THE EXERCISE. Quote the items word for word, starting with the line that contains "Task: Click the red SORGULA button" and continuing through the end of the items, but leave the pictures out.

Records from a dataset
start
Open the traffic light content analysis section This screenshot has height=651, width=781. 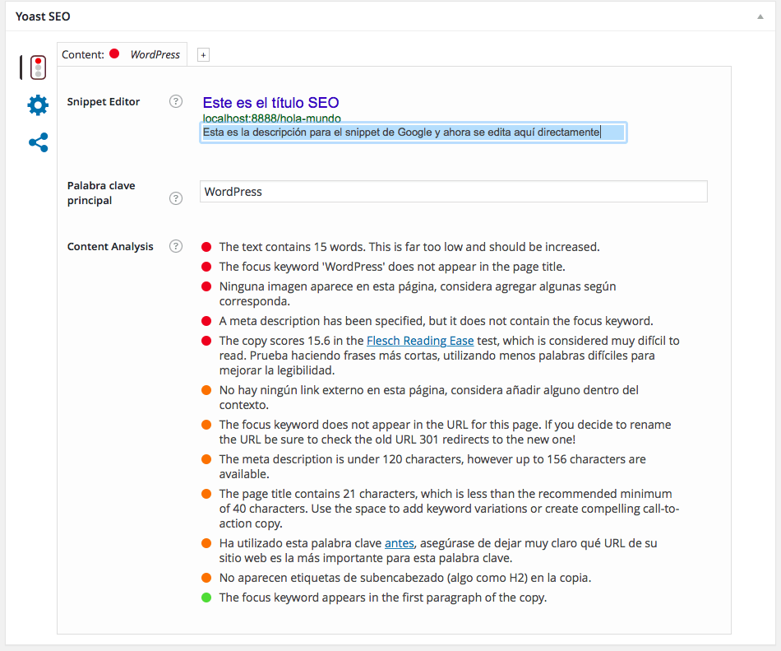[x=38, y=67]
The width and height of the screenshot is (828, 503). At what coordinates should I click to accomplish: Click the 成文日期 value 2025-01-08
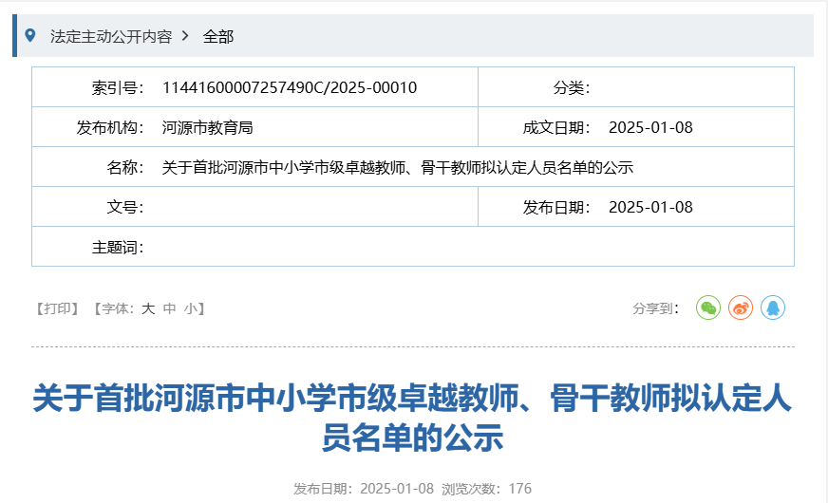(x=650, y=128)
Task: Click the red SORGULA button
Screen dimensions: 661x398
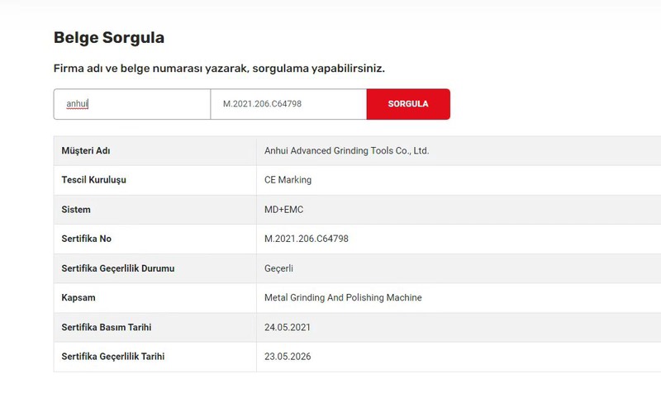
end
RESPONSE TO THIS EXERCISE.
Task: Click the red SORGULA button
Screen dimensions: 661x398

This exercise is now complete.